I am joining them together like so:
servicesMerged = pd.merge(services, times, left_on='Ref_Id', right_on='Ref_ID')
This is fine and works, except some of the TIMES data is missing a ref_id.
This is service data for a booking system, so for example we might have this:
**TIMES**
Ref_Id | TIMES
1 | 30
2 | 15
3 | 10
**SERVICES**
Ref_ID | Name
1 | Mowing
2 | Raking
3 | Blowing
4 | Trimming
What is happening, is we're getting a nice merge, but the service Trimming
does not come into the new dataset, as it's missing the time in the times dataframe.
What we need it to do, is, if the time is missing (as per this example) that we add some data, so we'd add say 15 minutes.
Something you would traditionally do like so:
If not exists time:
Create a time and make it 15
I've tried how = inner, outer, left, right, but nothing works.
How can I, if a row is missing like above, force the data to be added to the merged data?
Thank you.
Creating the dfs like this:
times = pd.DataFrame({'Ref_Id':[1,2,3],
'TIMES':[30, 15, 10]})
services = pd.DataFrame({'Ref_ID':[1,2,3,4],
'Name':['Mowing', 'Raking', 'Blowing', 'Trimming']})

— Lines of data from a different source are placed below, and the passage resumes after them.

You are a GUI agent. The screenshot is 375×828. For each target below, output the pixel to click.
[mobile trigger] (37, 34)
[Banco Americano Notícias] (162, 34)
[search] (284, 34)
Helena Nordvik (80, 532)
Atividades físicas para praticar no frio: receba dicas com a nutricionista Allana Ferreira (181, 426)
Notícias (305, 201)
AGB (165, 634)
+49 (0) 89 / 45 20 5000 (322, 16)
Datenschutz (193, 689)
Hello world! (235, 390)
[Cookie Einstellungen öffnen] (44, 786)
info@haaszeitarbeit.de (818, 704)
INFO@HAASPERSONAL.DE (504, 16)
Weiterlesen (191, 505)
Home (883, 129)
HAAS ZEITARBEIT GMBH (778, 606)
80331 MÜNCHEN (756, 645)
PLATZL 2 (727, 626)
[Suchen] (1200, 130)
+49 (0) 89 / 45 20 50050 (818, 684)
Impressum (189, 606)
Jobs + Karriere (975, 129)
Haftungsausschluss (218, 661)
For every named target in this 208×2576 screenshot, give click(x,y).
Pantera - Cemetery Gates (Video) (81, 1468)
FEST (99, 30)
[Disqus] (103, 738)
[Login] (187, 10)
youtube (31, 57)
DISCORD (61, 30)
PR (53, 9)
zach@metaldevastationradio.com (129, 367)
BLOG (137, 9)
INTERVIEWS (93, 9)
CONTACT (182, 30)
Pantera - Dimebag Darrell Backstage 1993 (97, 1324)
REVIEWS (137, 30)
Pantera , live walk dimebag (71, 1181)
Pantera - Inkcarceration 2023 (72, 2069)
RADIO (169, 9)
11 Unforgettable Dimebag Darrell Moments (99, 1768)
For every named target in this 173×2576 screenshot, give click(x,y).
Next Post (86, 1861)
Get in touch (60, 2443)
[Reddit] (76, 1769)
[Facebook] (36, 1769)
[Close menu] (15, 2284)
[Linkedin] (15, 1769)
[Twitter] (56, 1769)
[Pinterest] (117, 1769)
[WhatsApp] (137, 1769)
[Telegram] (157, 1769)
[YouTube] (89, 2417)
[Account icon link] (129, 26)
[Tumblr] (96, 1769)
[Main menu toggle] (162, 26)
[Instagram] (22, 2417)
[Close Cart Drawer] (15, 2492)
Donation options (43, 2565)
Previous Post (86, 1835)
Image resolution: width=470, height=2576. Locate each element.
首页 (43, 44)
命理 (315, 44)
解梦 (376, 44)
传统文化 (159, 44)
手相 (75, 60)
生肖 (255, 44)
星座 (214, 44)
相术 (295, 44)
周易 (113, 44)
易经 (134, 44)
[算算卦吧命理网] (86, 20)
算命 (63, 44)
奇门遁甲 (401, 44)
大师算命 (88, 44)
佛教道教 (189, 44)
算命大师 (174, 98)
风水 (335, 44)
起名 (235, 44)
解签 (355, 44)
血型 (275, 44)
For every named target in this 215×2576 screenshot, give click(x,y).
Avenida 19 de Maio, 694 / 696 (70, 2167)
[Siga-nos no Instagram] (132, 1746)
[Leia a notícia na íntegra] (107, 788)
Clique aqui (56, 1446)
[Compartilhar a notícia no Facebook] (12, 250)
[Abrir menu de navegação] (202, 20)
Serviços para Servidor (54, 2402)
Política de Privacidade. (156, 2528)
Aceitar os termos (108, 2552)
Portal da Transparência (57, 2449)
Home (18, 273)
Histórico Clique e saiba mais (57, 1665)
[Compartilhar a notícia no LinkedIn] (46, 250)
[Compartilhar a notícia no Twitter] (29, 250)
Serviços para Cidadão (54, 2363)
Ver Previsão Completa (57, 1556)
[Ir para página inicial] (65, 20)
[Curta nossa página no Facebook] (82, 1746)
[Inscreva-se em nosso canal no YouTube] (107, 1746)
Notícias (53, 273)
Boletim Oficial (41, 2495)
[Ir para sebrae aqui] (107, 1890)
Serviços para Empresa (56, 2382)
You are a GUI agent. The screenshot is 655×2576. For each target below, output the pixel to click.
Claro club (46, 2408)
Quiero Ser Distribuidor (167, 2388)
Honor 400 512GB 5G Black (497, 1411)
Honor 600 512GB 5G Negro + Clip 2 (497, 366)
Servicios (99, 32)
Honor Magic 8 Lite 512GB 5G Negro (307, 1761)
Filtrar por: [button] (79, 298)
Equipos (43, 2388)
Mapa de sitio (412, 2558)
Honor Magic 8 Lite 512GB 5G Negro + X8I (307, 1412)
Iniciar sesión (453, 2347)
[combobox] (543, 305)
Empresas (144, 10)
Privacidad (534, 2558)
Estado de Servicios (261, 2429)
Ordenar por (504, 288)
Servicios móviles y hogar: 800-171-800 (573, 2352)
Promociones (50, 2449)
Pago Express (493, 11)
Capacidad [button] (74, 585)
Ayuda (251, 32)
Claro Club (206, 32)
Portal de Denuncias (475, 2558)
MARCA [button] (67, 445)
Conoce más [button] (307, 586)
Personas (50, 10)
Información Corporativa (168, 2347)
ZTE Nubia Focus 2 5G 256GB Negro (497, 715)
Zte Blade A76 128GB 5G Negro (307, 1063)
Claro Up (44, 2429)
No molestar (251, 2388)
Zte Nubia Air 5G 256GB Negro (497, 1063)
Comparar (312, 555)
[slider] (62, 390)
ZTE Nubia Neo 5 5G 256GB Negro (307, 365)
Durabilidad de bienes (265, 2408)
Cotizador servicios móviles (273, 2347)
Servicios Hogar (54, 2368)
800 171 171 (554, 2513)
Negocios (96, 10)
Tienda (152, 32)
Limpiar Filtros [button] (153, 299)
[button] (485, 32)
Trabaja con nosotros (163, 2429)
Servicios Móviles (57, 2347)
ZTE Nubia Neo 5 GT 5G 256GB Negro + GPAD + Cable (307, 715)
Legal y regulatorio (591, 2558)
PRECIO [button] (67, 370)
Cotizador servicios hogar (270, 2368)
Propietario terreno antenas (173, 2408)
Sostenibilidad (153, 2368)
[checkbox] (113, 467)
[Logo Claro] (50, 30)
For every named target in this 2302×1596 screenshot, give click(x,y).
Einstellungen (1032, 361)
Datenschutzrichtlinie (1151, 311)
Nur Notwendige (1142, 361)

Then you should just be able to add how='left' to your code (note I had to swap your left_on
and right_on
, as the capital D in Ref_ID is in the left service table):
servicesMerged = pd.merge(services, times, left_on='Ref_ID', right_on='Ref_Id', how='left')
Ref_ID Name Ref_Id TIMES
0 1 Mowing 1.0 30.0
1 2 Raking 2.0 15.0
2 3 Blowing 3.0 10.0
3 4 Trimming NaN NaN
alternatively, you can write it like this:
servicesMerged = services.merge(times, left_on='Ref_ID', right_on='Ref_Id', how='left')
To fill in the blank times, you can use .fillna()
:
servicesMerged['TIMES'] = servicesMerged['TIMES'].fillna(15)
Ref_ID Name Ref_Id TIMES
0 1 Mowing 1.0 30.0
1 2 Raking 2.0 15.0
2 3 Blowing 3.0 10.0
3 4 Trimming NaN 15.0
NB:
If you were to have the Ref_Id column name to match in both tables (either both Ref_Id or both Ref_ID) you could then just use on='Ref_Id'
instead of both left and right on, and then you wouldn't get the second Ref_Id column in the output.